[MATERIAL FOR THE TASK Boundary: Start]

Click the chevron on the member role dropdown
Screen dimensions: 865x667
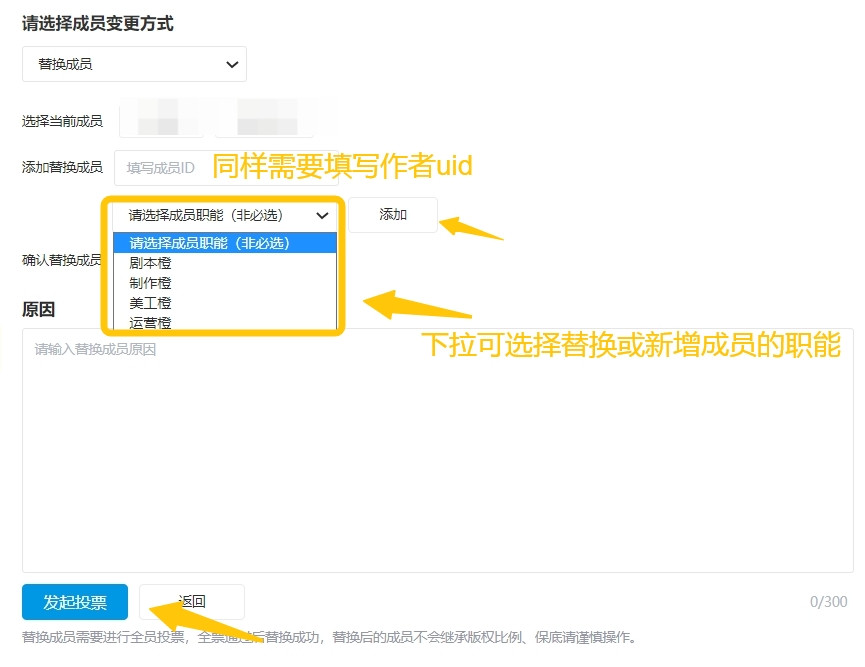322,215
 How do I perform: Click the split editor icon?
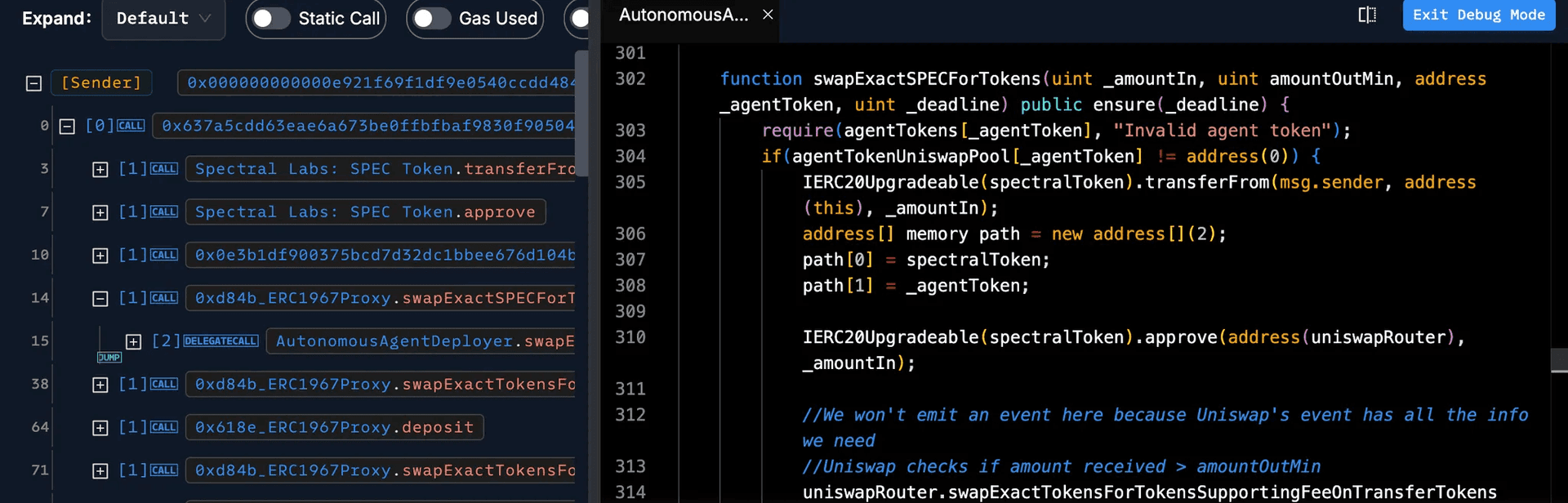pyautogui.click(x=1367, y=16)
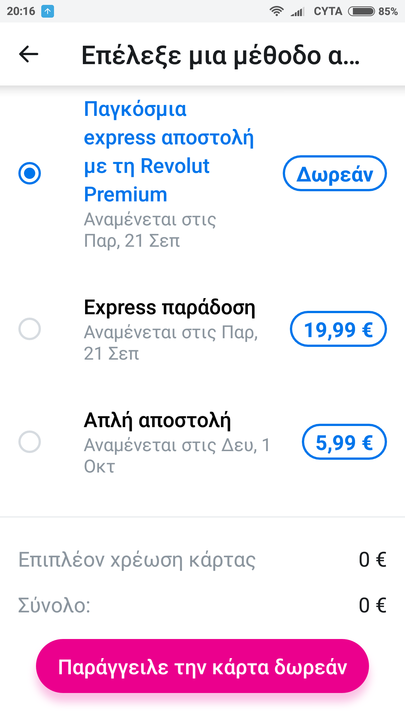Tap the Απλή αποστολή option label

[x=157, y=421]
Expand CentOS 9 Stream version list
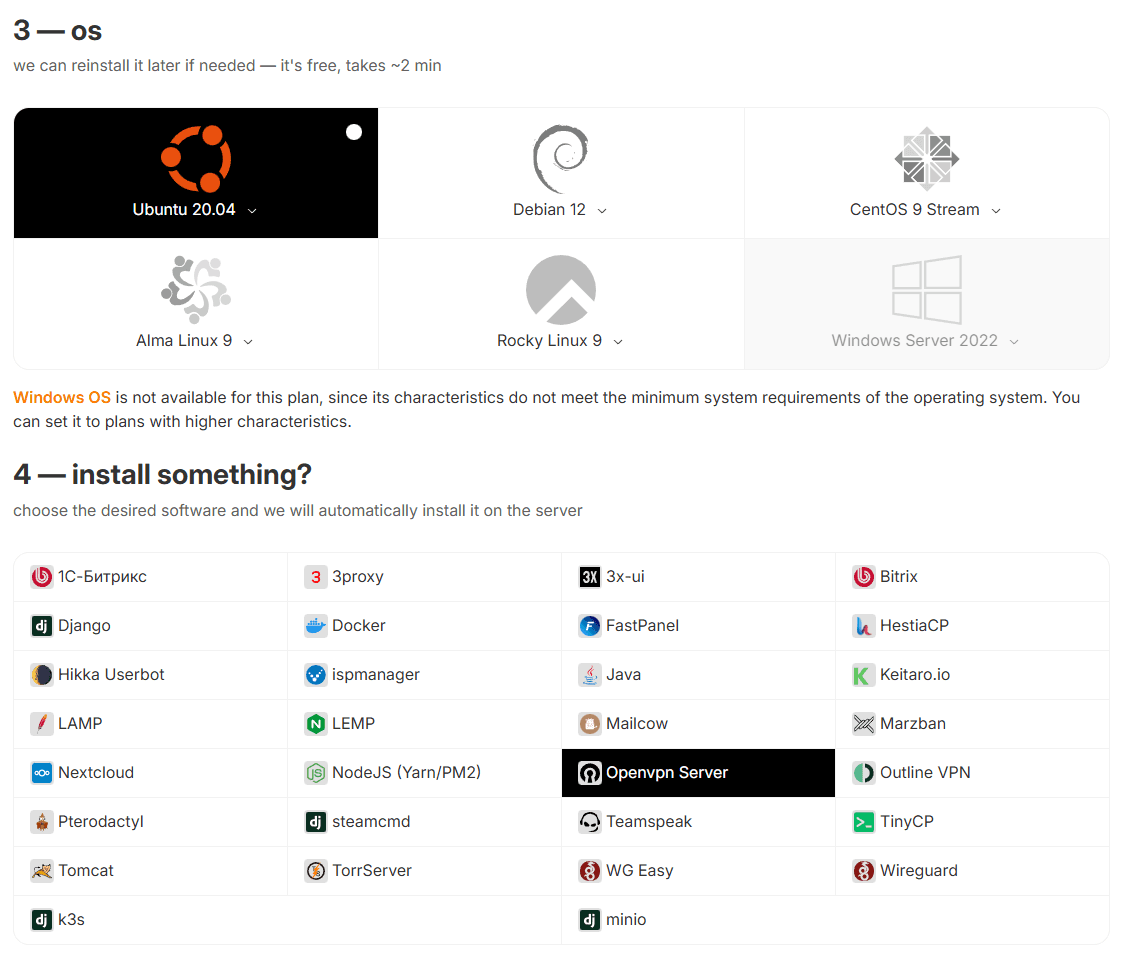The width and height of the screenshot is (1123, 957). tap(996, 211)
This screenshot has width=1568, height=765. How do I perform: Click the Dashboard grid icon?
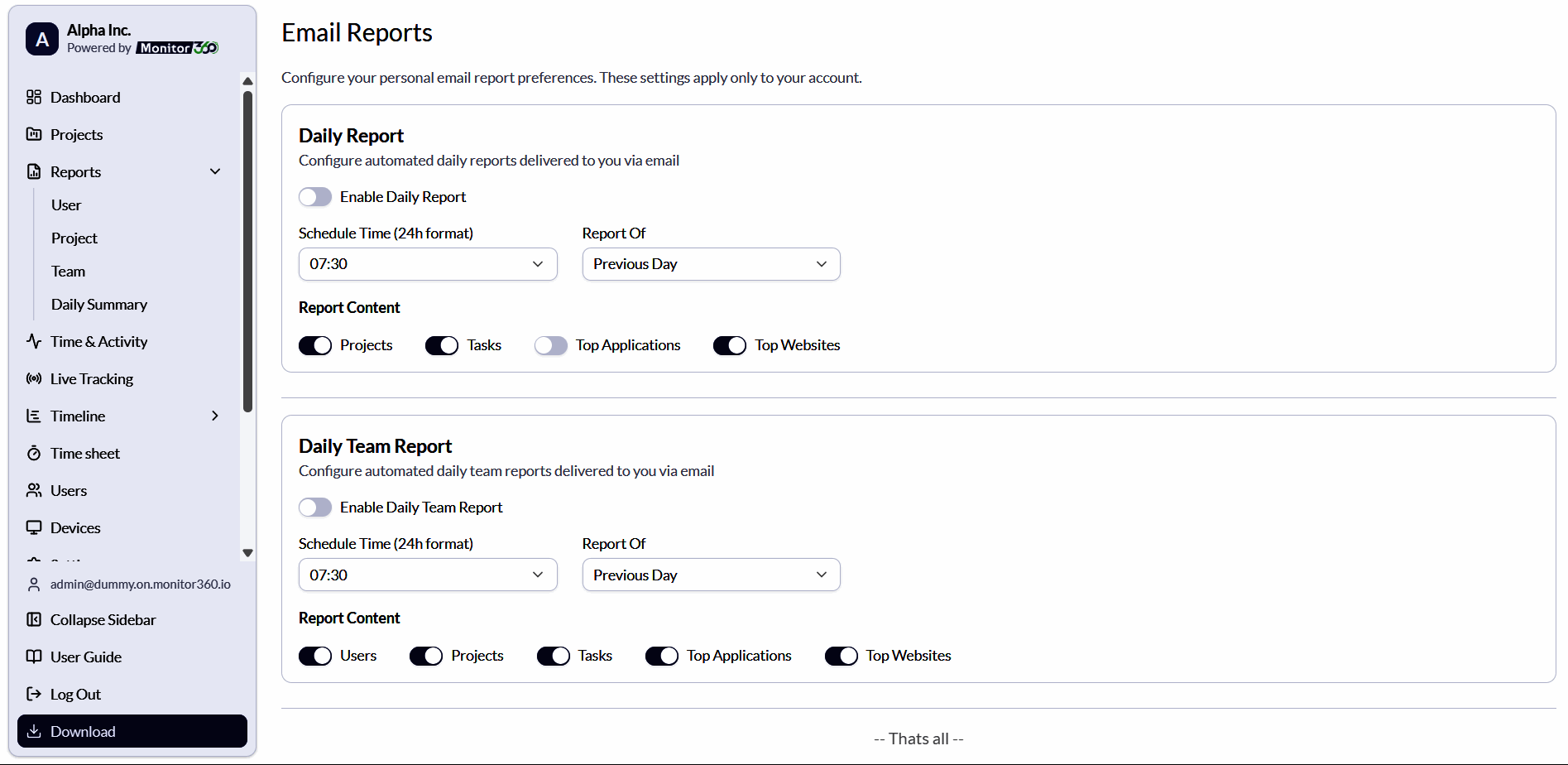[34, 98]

[MATERIAL FOR THE TASK Boundary: End]

▶ **WHAT YOU ARE ASKED TO DO**: The records above are to be set down exactly as written, with no images.

▶ **ANSWER TO THIS TASK**:
Click the chevron on the member role dropdown
Screen dimensions: 865x667
322,215
 How do I perform: Click the split editor icon?
pyautogui.click(x=1367, y=16)
Tap the Απλή αποστολή option label

[x=157, y=421]
Expand CentOS 9 Stream version list
The width and height of the screenshot is (1123, 957). tap(996, 211)
This screenshot has width=1568, height=765. How do I perform: Click the Dashboard grid icon?
[34, 98]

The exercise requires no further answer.